- **TASK BRIEF**: An exact copy of all the data is the expected answer.

= = = = =

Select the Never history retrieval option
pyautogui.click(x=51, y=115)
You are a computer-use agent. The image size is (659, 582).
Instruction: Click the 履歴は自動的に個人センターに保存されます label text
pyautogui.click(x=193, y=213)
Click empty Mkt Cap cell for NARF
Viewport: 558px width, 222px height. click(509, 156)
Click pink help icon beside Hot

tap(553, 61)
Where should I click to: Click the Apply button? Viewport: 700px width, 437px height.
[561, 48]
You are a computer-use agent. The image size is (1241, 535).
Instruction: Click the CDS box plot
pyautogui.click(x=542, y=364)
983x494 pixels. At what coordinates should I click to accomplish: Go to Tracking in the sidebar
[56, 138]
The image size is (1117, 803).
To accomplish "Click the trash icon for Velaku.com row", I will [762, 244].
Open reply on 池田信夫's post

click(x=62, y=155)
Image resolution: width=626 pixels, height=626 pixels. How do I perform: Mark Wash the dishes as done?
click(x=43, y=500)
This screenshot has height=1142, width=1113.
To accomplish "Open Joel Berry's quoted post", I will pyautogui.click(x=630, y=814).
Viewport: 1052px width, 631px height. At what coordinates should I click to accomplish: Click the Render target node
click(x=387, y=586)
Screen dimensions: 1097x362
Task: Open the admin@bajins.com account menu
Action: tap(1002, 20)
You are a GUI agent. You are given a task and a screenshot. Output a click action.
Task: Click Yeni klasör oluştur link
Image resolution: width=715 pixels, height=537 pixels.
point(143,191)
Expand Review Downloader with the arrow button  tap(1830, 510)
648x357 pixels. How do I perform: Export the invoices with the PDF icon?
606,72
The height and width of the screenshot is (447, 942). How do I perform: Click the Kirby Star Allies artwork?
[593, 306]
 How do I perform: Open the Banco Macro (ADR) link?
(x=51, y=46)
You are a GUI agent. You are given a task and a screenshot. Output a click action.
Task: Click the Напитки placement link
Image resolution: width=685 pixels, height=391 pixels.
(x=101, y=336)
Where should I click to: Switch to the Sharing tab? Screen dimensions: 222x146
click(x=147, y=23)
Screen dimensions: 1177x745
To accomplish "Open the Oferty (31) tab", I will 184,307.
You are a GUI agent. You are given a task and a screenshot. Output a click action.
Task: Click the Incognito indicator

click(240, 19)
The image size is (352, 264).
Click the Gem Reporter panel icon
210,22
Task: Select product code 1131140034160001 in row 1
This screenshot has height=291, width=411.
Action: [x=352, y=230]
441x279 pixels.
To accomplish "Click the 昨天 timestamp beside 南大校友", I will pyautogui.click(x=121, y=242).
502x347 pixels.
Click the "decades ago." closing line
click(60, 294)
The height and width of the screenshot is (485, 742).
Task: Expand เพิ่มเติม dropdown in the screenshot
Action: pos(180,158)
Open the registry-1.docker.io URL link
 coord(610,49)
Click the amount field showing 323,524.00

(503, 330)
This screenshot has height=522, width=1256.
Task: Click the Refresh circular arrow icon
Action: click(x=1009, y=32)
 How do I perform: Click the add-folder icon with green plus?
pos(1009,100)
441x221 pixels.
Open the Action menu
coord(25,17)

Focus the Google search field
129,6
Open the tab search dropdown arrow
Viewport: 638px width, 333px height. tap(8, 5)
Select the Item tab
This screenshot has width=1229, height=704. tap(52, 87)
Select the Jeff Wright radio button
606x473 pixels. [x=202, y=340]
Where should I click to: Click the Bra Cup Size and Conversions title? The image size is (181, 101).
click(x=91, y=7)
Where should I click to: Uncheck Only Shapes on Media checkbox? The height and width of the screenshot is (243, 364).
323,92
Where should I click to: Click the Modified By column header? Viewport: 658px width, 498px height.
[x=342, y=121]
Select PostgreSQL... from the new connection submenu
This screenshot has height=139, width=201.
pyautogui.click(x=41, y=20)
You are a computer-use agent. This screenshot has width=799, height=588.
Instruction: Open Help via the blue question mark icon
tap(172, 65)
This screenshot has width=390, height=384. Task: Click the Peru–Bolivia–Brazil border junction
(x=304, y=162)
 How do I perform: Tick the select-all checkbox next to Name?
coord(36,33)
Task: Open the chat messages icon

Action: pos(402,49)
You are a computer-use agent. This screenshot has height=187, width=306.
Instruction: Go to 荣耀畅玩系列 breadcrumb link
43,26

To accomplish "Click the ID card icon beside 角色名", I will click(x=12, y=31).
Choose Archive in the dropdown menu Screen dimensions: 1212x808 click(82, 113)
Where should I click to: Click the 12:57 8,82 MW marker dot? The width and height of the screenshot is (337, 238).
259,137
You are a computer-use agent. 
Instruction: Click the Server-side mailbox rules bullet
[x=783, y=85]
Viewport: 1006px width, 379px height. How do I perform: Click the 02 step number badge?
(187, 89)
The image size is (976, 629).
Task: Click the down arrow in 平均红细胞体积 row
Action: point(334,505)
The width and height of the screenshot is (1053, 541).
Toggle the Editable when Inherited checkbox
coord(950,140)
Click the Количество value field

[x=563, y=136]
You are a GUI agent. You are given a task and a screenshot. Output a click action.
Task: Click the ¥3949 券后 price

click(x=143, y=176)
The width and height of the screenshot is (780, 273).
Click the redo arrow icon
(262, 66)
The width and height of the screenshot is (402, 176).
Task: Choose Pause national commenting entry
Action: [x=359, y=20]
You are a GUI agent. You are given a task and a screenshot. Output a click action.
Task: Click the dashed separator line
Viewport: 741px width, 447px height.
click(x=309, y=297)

= = = = =

- **OUTPUT**:
Select the Never history retrieval option
pyautogui.click(x=51, y=115)
You are a computer-use agent. The image size is (659, 582).
Instruction: Click the 履歴は自動的に個人センターに保存されます label text
pyautogui.click(x=193, y=213)
Click empty Mkt Cap cell for NARF
Viewport: 558px width, 222px height. click(509, 156)
Click pink help icon beside Hot

tap(553, 61)
Where should I click to: Click the Apply button? Viewport: 700px width, 437px height.
[561, 48]
You are a computer-use agent. The image size is (1241, 535).
Instruction: Click the CDS box plot
pyautogui.click(x=542, y=364)
983x494 pixels. At what coordinates should I click to accomplish: Go to Tracking in the sidebar
[56, 138]
The image size is (1117, 803).
To accomplish "Click the trash icon for Velaku.com row", I will [762, 244].
Open reply on 池田信夫's post

click(x=62, y=155)
Image resolution: width=626 pixels, height=626 pixels. How do I perform: Mark Wash the dishes as done?
click(x=43, y=500)
This screenshot has height=1142, width=1113.
To accomplish "Open Joel Berry's quoted post", I will pyautogui.click(x=630, y=814).
Viewport: 1052px width, 631px height. At what coordinates should I click to accomplish: Click the Render target node
click(x=387, y=586)
Screen dimensions: 1097x362
Task: Open the admin@bajins.com account menu
Action: tap(1002, 20)
You are a GUI agent. You are given a task and a screenshot. Output a click action.
Task: Click Yeni klasör oluştur link
Image resolution: width=715 pixels, height=537 pixels.
point(143,191)
Expand Review Downloader with the arrow button  tap(1830, 510)
648x357 pixels. How do I perform: Export the invoices with the PDF icon?
606,72
The height and width of the screenshot is (447, 942). How do I perform: Click the Kirby Star Allies artwork?
[593, 306]
 How do I perform: Open the Banco Macro (ADR) link?
(x=51, y=46)
You are a GUI agent. You are given a task and a screenshot. Output a click action.
Task: Click the Напитки placement link
Image resolution: width=685 pixels, height=391 pixels.
(x=101, y=336)
Where should I click to: Switch to the Sharing tab? Screen dimensions: 222x146
click(x=147, y=23)
Screen dimensions: 1177x745
To accomplish "Open the Oferty (31) tab", I will 184,307.
You are a GUI agent. You are given a task and a screenshot. Output a click action.
Task: Click the Incognito indicator

click(240, 19)
The image size is (352, 264).
Click the Gem Reporter panel icon
210,22
Task: Select product code 1131140034160001 in row 1
This screenshot has height=291, width=411.
Action: [x=352, y=230]
441x279 pixels.
To accomplish "Click the 昨天 timestamp beside 南大校友", I will pyautogui.click(x=121, y=242).
502x347 pixels.
Click the "decades ago." closing line
click(60, 294)
The height and width of the screenshot is (485, 742).
Task: Expand เพิ่มเติม dropdown in the screenshot
Action: pos(180,158)
Open the registry-1.docker.io URL link
 coord(610,49)
Click the amount field showing 323,524.00

(503, 330)
This screenshot has height=522, width=1256.
Task: Click the Refresh circular arrow icon
Action: click(x=1009, y=32)
 How do I perform: Click the add-folder icon with green plus?
pos(1009,100)
441x221 pixels.
Open the Action menu
coord(25,17)

Focus the Google search field
129,6
Open the tab search dropdown arrow
Viewport: 638px width, 333px height. tap(8, 5)
Select the Item tab
This screenshot has width=1229, height=704. tap(52, 87)
Select the Jeff Wright radio button
606x473 pixels. [x=202, y=340]
Where should I click to: Click the Bra Cup Size and Conversions title? The image size is (181, 101).
click(x=91, y=7)
Where should I click to: Uncheck Only Shapes on Media checkbox? The height and width of the screenshot is (243, 364).
323,92
Where should I click to: Click the Modified By column header? Viewport: 658px width, 498px height.
[x=342, y=121]
Select PostgreSQL... from the new connection submenu
This screenshot has height=139, width=201.
pyautogui.click(x=41, y=20)
You are a computer-use agent. This screenshot has width=799, height=588.
Instruction: Open Help via the blue question mark icon
tap(172, 65)
This screenshot has width=390, height=384. Task: Click the Peru–Bolivia–Brazil border junction
(x=304, y=162)
 How do I perform: Tick the select-all checkbox next to Name?
coord(36,33)
Task: Open the chat messages icon

Action: pos(402,49)
You are a computer-use agent. This screenshot has height=187, width=306.
Instruction: Go to 荣耀畅玩系列 breadcrumb link
43,26

To accomplish "Click the ID card icon beside 角色名", I will click(x=12, y=31).
Choose Archive in the dropdown menu Screen dimensions: 1212x808 click(82, 113)
Where should I click to: Click the 12:57 8,82 MW marker dot? The width and height of the screenshot is (337, 238).
259,137
You are a computer-use agent. 
Instruction: Click the Server-side mailbox rules bullet
[x=783, y=85]
Viewport: 1006px width, 379px height. How do I perform: Click the 02 step number badge?
(187, 89)
The image size is (976, 629).
Task: Click the down arrow in 平均红细胞体积 row
Action: point(334,505)
The width and height of the screenshot is (1053, 541).
Toggle the Editable when Inherited checkbox
coord(950,140)
Click the Количество value field

[x=563, y=136]
You are a GUI agent. You are given a task and a screenshot. Output a click action.
Task: Click the ¥3949 券后 price

click(x=143, y=176)
The width and height of the screenshot is (780, 273).
Click the redo arrow icon
(262, 66)
The width and height of the screenshot is (402, 176).
Task: Choose Pause national commenting entry
Action: [x=359, y=20]
You are a GUI agent. You are given a task and a screenshot. Output a click action.
Task: Click the dashed separator line
Viewport: 741px width, 447px height.
click(x=309, y=297)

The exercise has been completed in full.